To be clear, meal planning does not always mean you have to design a week-long menu for yourself or your family, complete with complicated recipes, ideal snacks and homemade leftovers. Sure, you can do that! Often, I do. However, the point of a meal plan isn’t to become a stay-at-home-chef; it’s to eliminate decision fatigue by preparing foods to nourish our mind-bodies, especially during times of unexpected change, stress or illness, and when committed to a life of wellbeing.
Meal planning also does not have to be complicated, though it can feel that way, at first, as we navigate dietary needs or restrictions, individual preferences, finances, kitchen skills and, importantly, full schedules. If we have many mouths to feed, medications to consider, digestive issues to navigate, picky eating behaviors to attend—and more—it seems crazy to also consider optimizing nutrients in meals and snacks. That’s my job—I help with that. But you still must make the plan.
Years ago, I thought I could build my entire business around teaching people how to meal plan., When I began working with clients, it became that clear hat one of the biggest barriers to eating well or adhering to health goals was lack of meal planning skills. No one teaches us how or why to meal plan—or that it supports wellbeing.
We must eat; it’s the only way to remain alive. Why, then, do we move through life grappling with what to eat, rather than learning skills to make meals easy?
Imagine if carving out time every week to meal plan became as easy as other self-care commitments like attending a yoga class, hiking with friends, strength training and getting eight hours of sleep each night. Imagine the ritual of meal planning could include a favorite beverage, a few deep breaths, and ease of mind. On busier days, imagine the serenity after a few minutes of jotting down some meal ideas with pantry staples before the kids infiltrate the house, hangry with low blood sugar after school and sports. Imagine the energy and worry you avoid when you know exactly what you’re going to eat, if even for the new few meals. No ambiguity; no limbo; no chasm of indecision. Just clarity and readiness, with a strategy to execute.

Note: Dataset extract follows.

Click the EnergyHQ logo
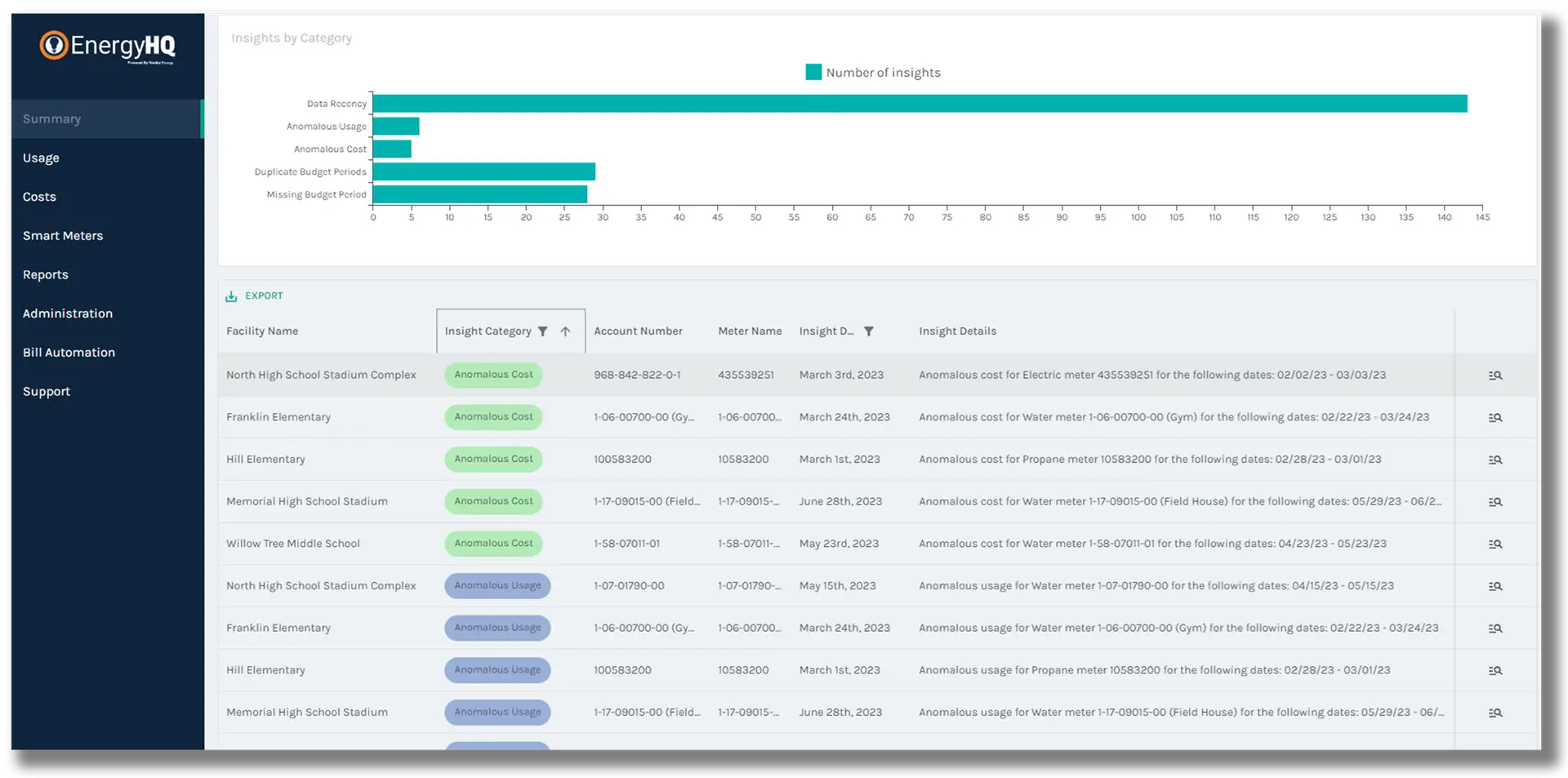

In my humble opinion and, obviously, based on a decade of nutrition guidance, meal planning is a non-negotiable self-care hack to greatly reduce life stressors and, by doing so, also digest food better.
In a nutshell, make meal planning an essential part of your self-care commitments to
1. Create expectations for everyone at home.
2. Invite mealtime rhythms, rituals and traditions.
3. Alleviate mental and physical anxiety associated with, “What to eat?”
4. Remain dedicated to a healthy diet.
5. Keep meals simple.
6. Mindfully improve relationships with food.
7. Promote metabolism and weight loss.
8. Become part of a healthy lifestyle and family flow.
9. Shift focus onto loved ones.
10. Save money, time and disappointment.